One day while I was on the road heading back home, I heard a loud sound coming from the back of my car. The noise was familiar but couldn’t point out what happened. I was happy the car didn’t stop and I kept going hoping I’ll reach a repair shop soon.
After a couple of weeks waiting, I made it to the mechanic. A quick inspection and he gave me the news: The brake disc broke.
This is something that happens when the brake pads are due to be replaced and creates unnecessary pressure on the disc.
I said earlier the sound was familiar because it happened before. It happened to my old car, back in the day, and I repaired it myself. I’ve been given the tip that if I leave it in the summer sun heat for the whole day, it will melt back in place. So, I did.
I’ve asked the mechanic if we could try and heat the brakes and see if this works. I was hoping to get to use the car for a couple of more months before I’ll have to pay for the reparation.
This is called work ethic.
Now be honest. How often do you deliver your best, state of the art piece of code? If the answer is often, congratulations!
Unfortunately, more often than not, like in no other professional trade, programmers are quick to cut corners to meet the ends with a low regard for code quality which will most of the time create problems later on.
Here’s what you can do to make sure you’re giving your job the due respect:
Have some manners (standards)
- It will be easier for your team to read through team code and jump in the code base right away.
- It will help control code acrobatics (I’ve made up the word, it means to write code that works but it makes no sense to the naked eye, or it involves techniques not usually recommended for the situation)
- The on-boarding process will run smoother
Debate it with your team and come to common grounds. It is necessary that everyone is on board with whichever decision you come up as a team. Unanimity is required.
Use a linter to make your life easier.
Plug it in your build tool as well as in your editor for real-time feedback on your poor discipline.
Following a community style guide will make sure you rise to the expectations of the community.

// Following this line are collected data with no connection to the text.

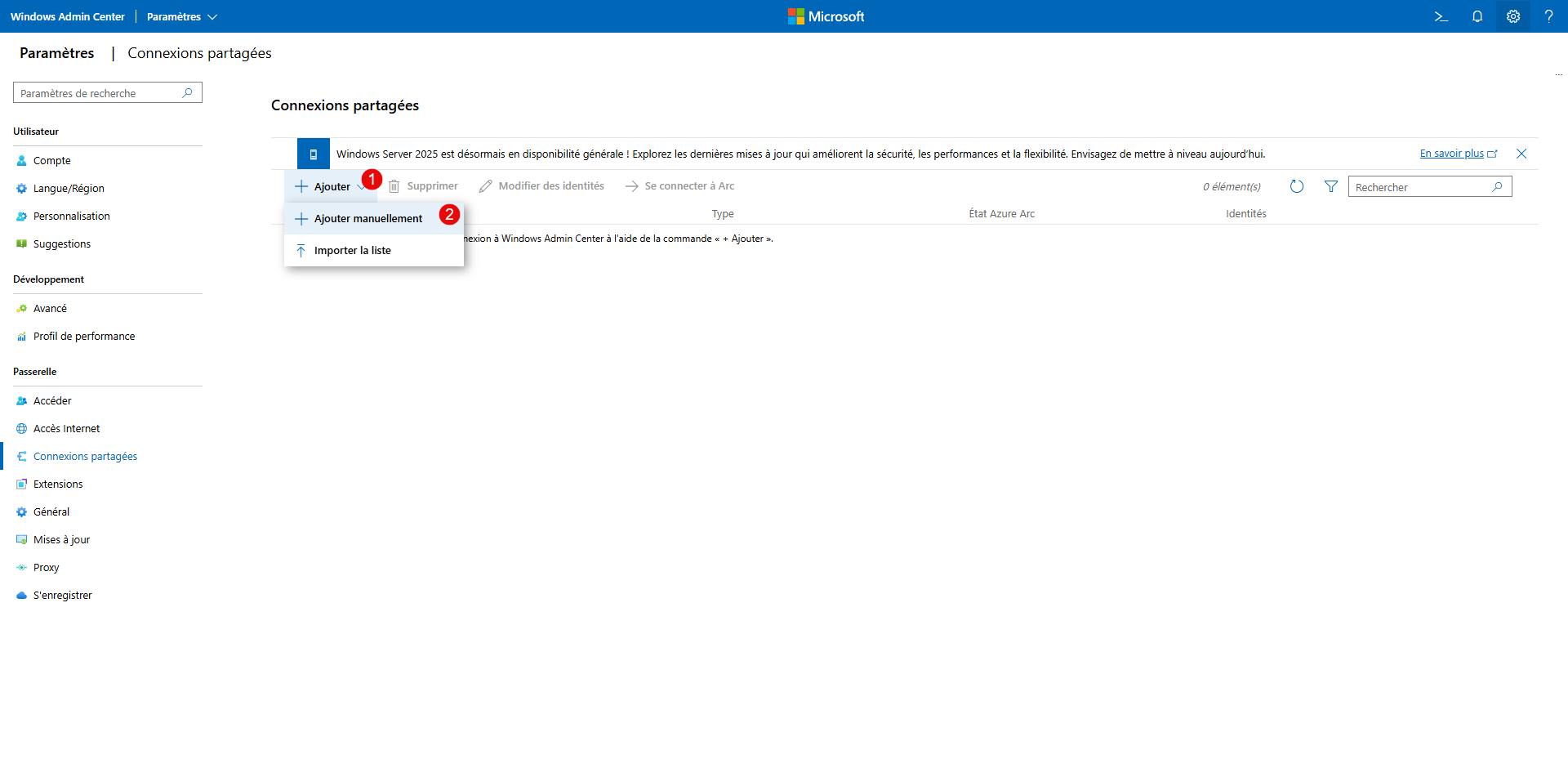Go to Langue/Région settings
The width and height of the screenshot is (1568, 777).
[x=69, y=189]
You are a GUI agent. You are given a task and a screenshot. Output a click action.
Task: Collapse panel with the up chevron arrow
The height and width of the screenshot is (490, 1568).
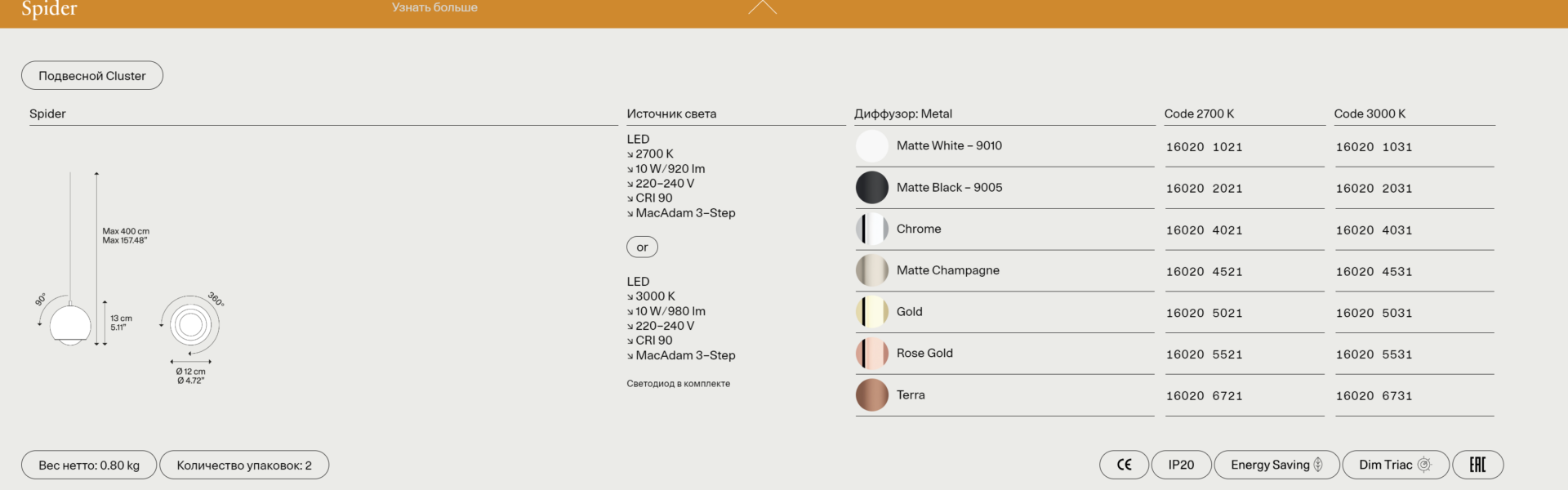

No matter what tools and tricks you choose to use, make sure you involve some sort of automatism
Delivering in time is mandatory. Still, try instead of cutting corners every time, to take your time and fix the process. Estimate correctly.
You’ll hear people talk in terms of which is more important, deliver tons of features fast, or prefer high quality. This should not be a discussion. The two are not exclusive.
- Don’t skip code reviews. Use pull-requests and make sure it is unmergeable until it has been reviewed and approved by your fellow programmers.
- Pair program. From time to time. It is the fastest way to discover unhealthy partners in your colleague’s programming style and help them adjust in a timely manner.
- Build your tests. Before or after you write your code? At this point, it doesn’t matter and I don’t care. But have them written down. It helps you reason better about your code; will help you maintain what you’ve written and others better understand what you want to achieve.
- Refactor. Refactoring is not only code tinkering but also a personal process in which you admit to yourself that past you, be it 30 minutes ago or 30 days, is less savvy than today you and is your responsibility to make things right.
Raise your standards
Your last project should be your best project.
Every new project you add to the portfolio is the quality the client expects to get in change.
An agency should deliver like the agency, not like the team or the guy who worked most of the time on the project. This means that it requires the team to put effort into bringing everyone up to a certain level and encourage collaboration and self-development.
Of course, a time will come when you’ll have to call it a day, push your day’s work, pack up your stuff and go home. Of course. But when you do it, do it proudly, knowing that you did a great job and nobody can tell you otherwise.